The thesis looks at the question asking for the computability of the dot-depth of star-free regular languages. Here one has to determine for a given star-free regular language the minimal number of alternations between concatenation on one hand, and intersection, union, complement on the other hand. This question was first raised in 1971 (Brzozowski/Cohen) and besides the extended star-heights problem usually refered to as one of the most difficult open questions on regular languages. The dot-depth problem can be captured formally by hierarchies of classes of star-free regular languages B(0), B(1/2), B(1), B(3/2),... and L(0), L(1/2), L(1), L(3/2),.... which are defined via alternating the closure under concatenation and Boolean operations, beginning with single alphabet letters. Now the question of dot-depth is the question whether these hierarchy classes have decidable membership problems. The thesis makes progress on this question using the so-called forbidden pattern approach: Classes of regular languages are characterized in terms of patterns in finite automata (subgraphs in the transition graph) that are not allowed. Such a characterization immediately implies the decidability of the respective class, since the absence of a certain pattern in a given automaton can be effectively verified. Before this work, the decidability of B(0), B(1/2), B(1) and L(0), L(1/2), L(1), L(3/2) were known. Here a detailed study of these classes with help of forbidden patterns is given which leads to new insights into their inner structure. Furthermore, the decidability of B(3/2) is proven. Based on these results a theory of pattern iteration is developed which leads to the introduction of two new hierarchies of star-free regular languages.

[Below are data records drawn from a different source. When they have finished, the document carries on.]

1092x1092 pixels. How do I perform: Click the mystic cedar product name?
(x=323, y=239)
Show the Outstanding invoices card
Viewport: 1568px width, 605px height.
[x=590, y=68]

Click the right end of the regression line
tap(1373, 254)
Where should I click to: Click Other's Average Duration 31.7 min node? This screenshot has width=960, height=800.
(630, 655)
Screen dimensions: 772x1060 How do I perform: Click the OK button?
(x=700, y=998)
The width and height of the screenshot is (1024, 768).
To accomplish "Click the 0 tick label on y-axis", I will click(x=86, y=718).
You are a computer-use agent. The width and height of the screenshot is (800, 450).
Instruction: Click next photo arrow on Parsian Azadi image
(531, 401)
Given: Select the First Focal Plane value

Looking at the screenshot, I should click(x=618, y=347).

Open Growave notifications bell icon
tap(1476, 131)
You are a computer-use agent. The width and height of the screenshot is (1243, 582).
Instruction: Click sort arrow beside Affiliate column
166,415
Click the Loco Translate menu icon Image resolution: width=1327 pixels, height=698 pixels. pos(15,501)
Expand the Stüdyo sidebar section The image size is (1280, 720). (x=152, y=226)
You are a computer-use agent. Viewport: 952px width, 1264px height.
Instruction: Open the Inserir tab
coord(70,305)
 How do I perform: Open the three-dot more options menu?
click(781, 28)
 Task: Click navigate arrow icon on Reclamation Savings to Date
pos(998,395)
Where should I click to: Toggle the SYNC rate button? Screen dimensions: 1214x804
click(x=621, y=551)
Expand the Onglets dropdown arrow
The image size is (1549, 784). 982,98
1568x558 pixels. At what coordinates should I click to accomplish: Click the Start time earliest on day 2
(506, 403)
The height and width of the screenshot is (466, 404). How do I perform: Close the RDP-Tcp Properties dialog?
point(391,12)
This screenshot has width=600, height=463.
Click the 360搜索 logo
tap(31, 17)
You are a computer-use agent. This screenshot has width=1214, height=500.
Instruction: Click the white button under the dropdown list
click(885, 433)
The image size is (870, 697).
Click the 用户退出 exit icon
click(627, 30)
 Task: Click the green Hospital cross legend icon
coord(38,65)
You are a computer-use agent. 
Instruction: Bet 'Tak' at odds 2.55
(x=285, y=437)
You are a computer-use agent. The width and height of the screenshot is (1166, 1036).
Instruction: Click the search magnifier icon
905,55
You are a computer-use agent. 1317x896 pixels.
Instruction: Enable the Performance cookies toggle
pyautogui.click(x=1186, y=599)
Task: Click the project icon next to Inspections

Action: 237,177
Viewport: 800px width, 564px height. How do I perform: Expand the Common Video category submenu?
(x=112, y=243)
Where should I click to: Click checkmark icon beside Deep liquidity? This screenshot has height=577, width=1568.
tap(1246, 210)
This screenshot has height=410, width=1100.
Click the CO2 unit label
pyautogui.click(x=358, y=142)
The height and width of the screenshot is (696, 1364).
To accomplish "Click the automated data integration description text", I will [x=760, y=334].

These hierarchies are decidable on one hand, on the other hand they are in close connection to the classes B(n) and L(n). It remains an open question here whether they may in fact coincide. Some evidence is given in favour of this conjecture which opens a new way to attack the dot-depth problem. Moreover, it is shown that the class L(5/2) is decidable in the restricted case of a two-letter alphabet.